Tatalaksana yang paling sesuai dengan stadium ini adalah kemoradiasi,


karena sampai sekarang radioterapi merupakan pilihan utama untuk penderita
KNF terutama bila masih dini (stadium I dan II), untuk stadium lanjut radioterapi
diharapkan dapat memperbaiki kualitas hidup dan memperpanjang kelangsungan
hidup penderita. Pertimbangan pemilihan radioterapi didasarkan histopatologis
kebanyakan KNF dari jenis karsinoma undifferensiated dan karsinoma non
keratinisasi yang sangat radiosensitif. Respon tumor terhadap radiasi umumnya
meningkat bila dikombinasikan dengan kemoterapi. Indikasi pemberian
kemoterapi pada KNF antara lain stadium lanjut lokoregional, disertai atau
dicurigai adanya metastasis jauh, tumor persisten dan rekuren. Alasan lain
digunakan terapi kemoradiasi ialah faktor anatomi nasofaring yang terletak di
dasar tengkorak dengan banyak organ vital menyebabkan tindakan bedah
ekstensif untuk memperoleh daerah bebas tumor sangat sulit dikerjakan.3
Pada pasien ini juga ditemukan hipoalbumin yang ditandai dengan edema
palpebra, pitting edema pada kedua tungkai dan hipoalbumin pada pemeriksaan
laboratorium. Hal ini diakibatkan dari kurang asupan yang disebabkan pasien sulit
menelan karena massa tumor yang menghalangi bolus untuk masuk ke faring atau
terjadi invasi tumor ke intra kranial hingga mengenai N.IX dan X.
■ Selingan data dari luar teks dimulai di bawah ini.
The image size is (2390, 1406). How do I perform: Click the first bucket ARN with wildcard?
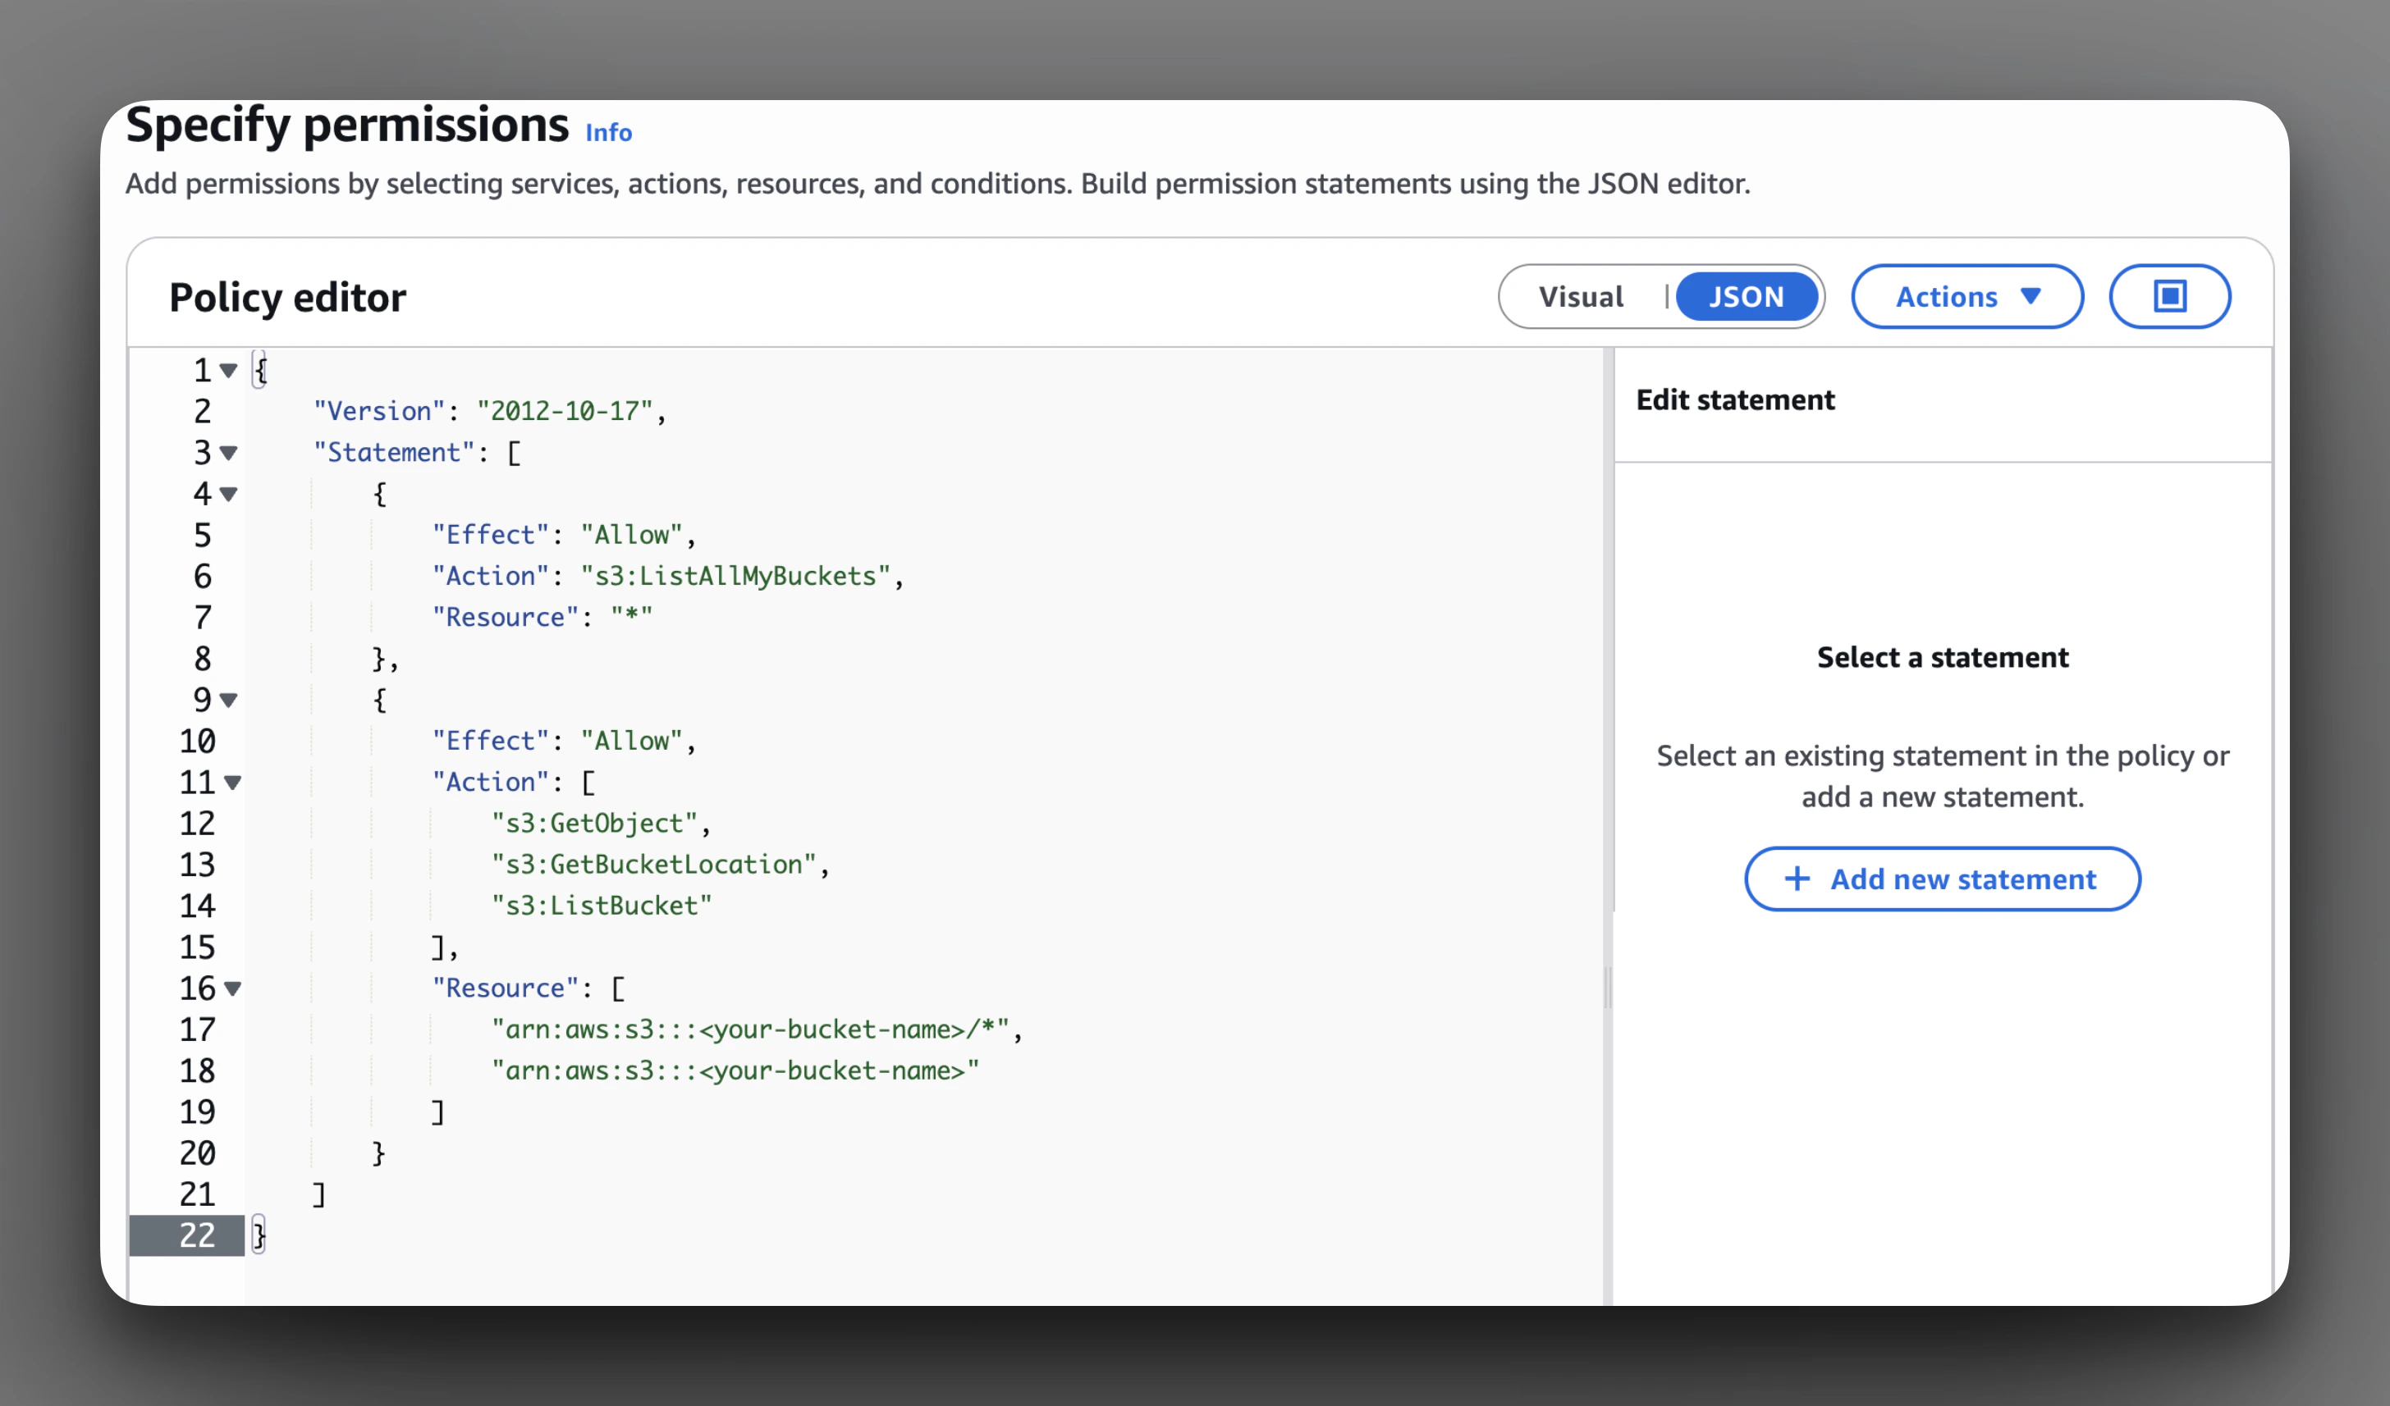(x=749, y=1029)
Prognosis penderita KNF ditentukan dari stadium tumor. Keberhasilan
terapi untuk pasien KNF stadium I dan II lebih dari 80% sedangkan stadium III
dan IV kurang dari 40%.2 Angka bertahan hidup 5 tahun untuk stadium I
dilaporkan sebesar 83,7%, stadium II 67,9%, stadium III 40,3% dan stadium IV
sebesar 22,3%.19 Pasien ini berada pada stadium IV sehingga persentase
keberhasilan pengobatan pada pasien ini rendah dan harapan hidup jelek. Pasien
rencana dirujuk ke RSUD Ulin Banjarmasin setelah mendapatkan hasil
pemeriksaan patologi anatomi tapi pasien tidak datang lagi untuk kontrol.